## Exercise instructions
Retype the lines from the one containing "Task: Click the 原因 field label" through the last line of the entries below, exactly and in full, omitting every image.

═════ Provided entries ═════

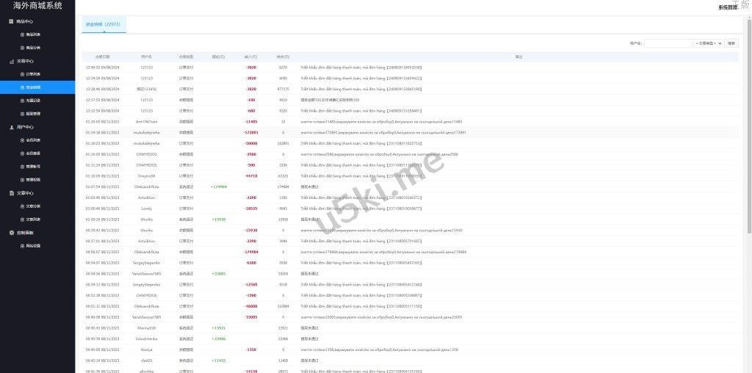752x373 pixels.
Task: Click the 交易中心 chart icon in sidebar
Action: [x=10, y=61]
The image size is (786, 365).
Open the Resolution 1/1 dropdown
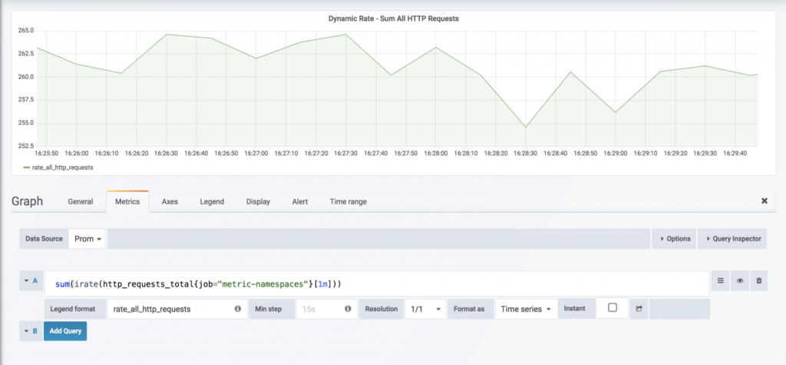pyautogui.click(x=424, y=309)
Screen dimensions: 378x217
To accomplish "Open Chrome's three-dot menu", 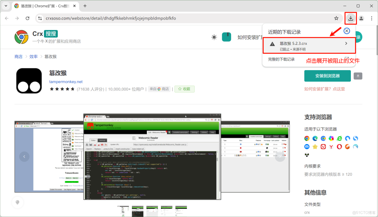I will pyautogui.click(x=371, y=18).
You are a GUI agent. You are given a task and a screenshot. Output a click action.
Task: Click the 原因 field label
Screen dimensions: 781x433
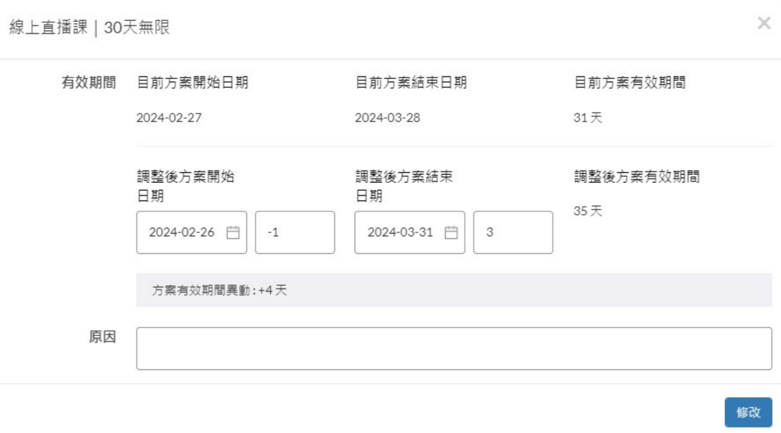(x=102, y=337)

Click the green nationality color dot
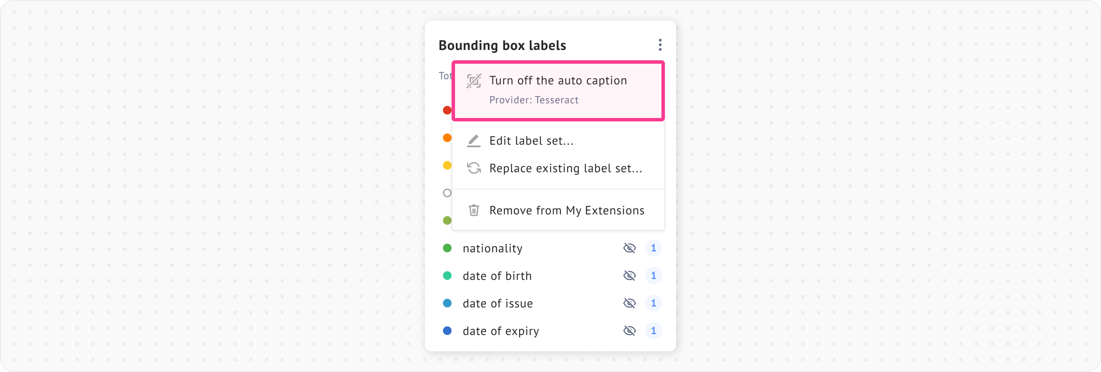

═════

## Solution for this task
Task: Click the 原因 field label
Screen dimensions: 781x433
(x=102, y=337)

Click the green nationality color dot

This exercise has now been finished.